Screenshot grounding data

:::::

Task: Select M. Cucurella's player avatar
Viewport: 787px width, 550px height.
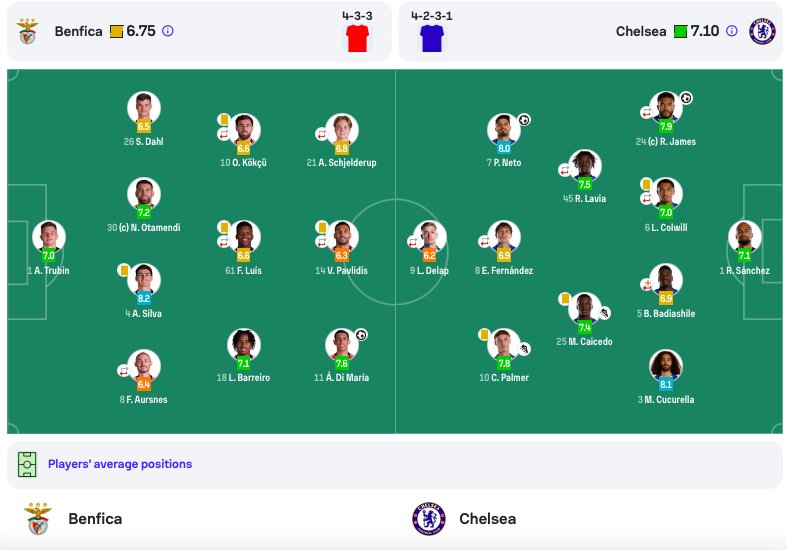Action: tap(666, 366)
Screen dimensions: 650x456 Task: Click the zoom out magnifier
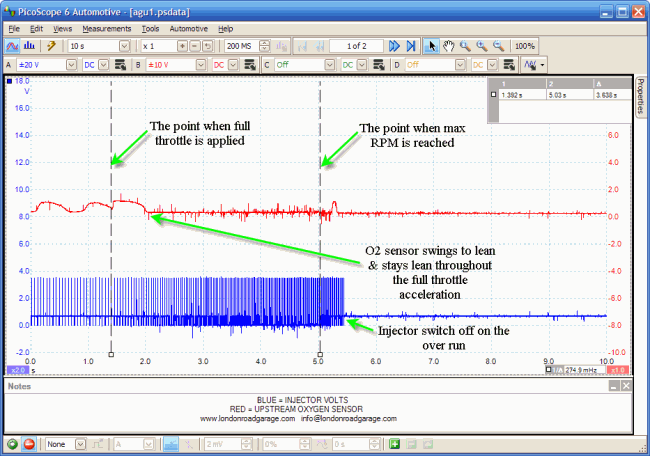(x=497, y=46)
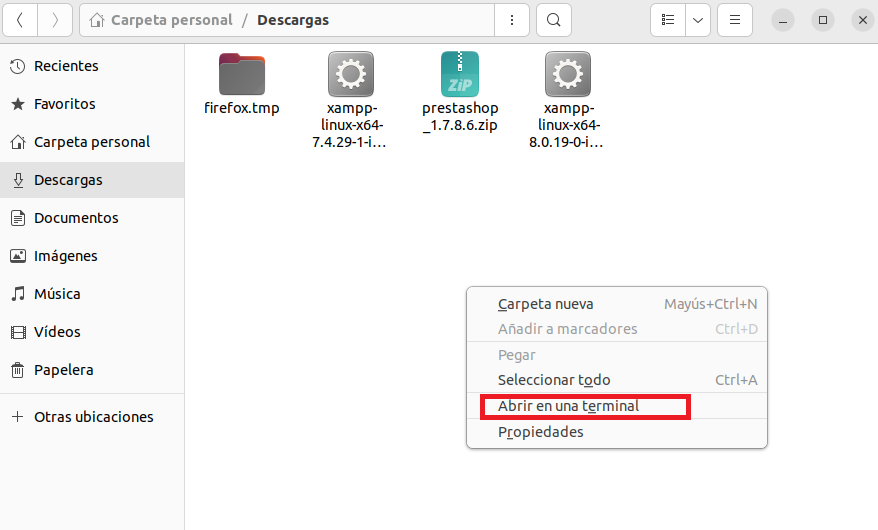Open the search magnifier button
The image size is (878, 530).
tap(553, 20)
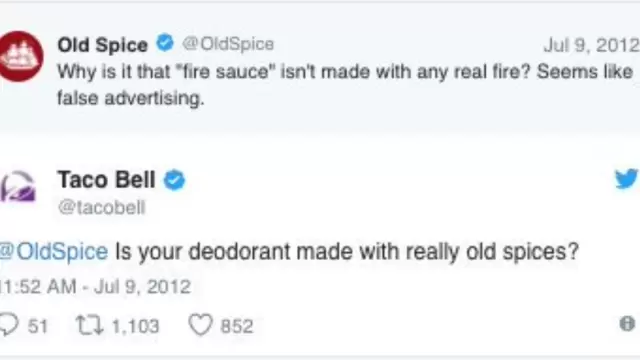
Task: Open the Twitter bird icon
Action: [x=627, y=179]
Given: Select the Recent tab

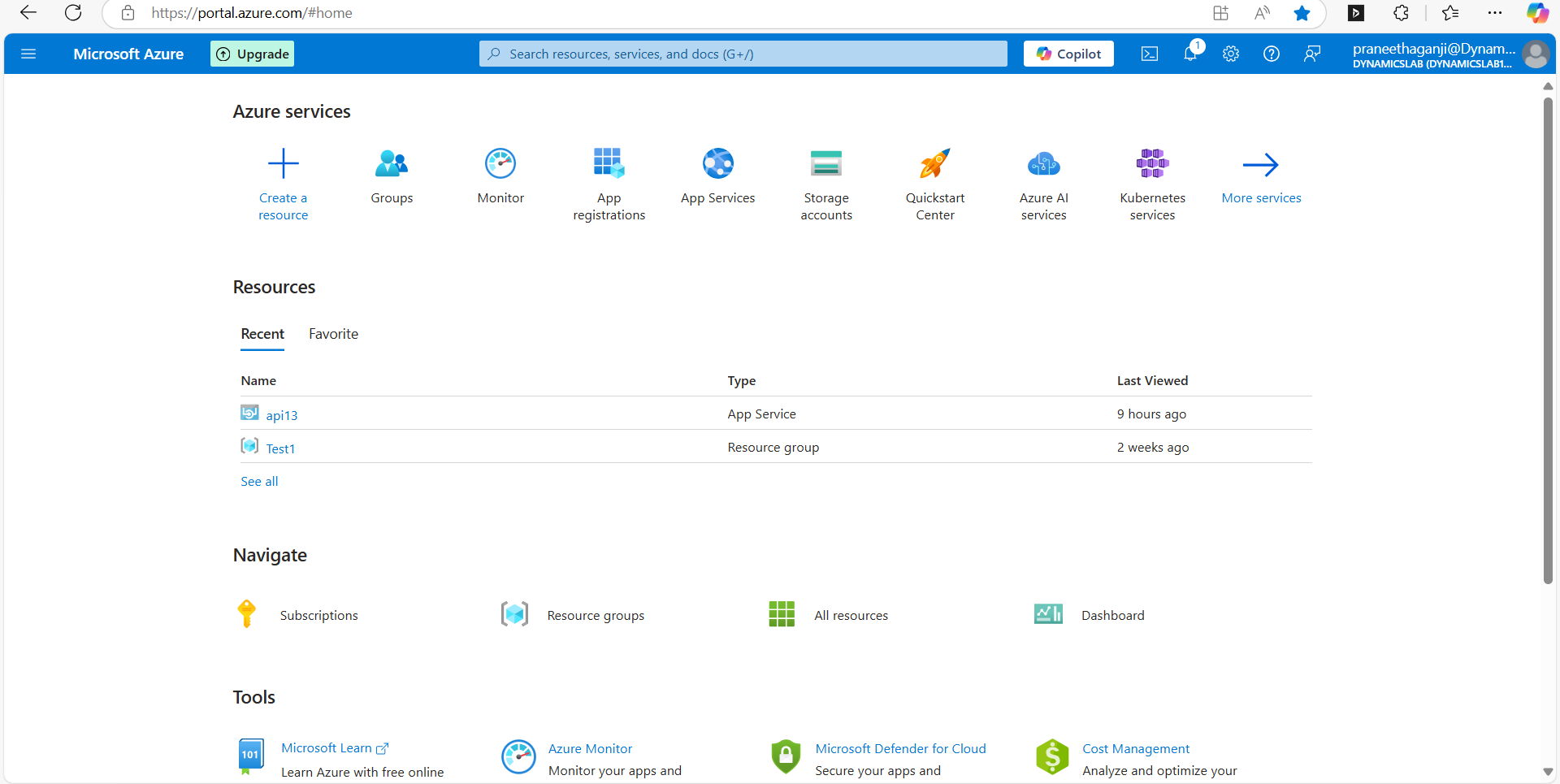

:::::

## Aim of the exercise
Exactly as given, transcribe every line of the data, but not its images.

## Task result
Task: Select M. Cucurella's player avatar
Viewport: 787px width, 550px height.
Action: tap(666, 366)
Screen dimensions: 650x456 Task: Click the zoom out magnifier
(x=497, y=46)
Open the search magnifier button
The image size is (878, 530).
tap(553, 20)
Task: Open the Twitter bird icon
Action: [x=627, y=179]
Given: Select the Recent tab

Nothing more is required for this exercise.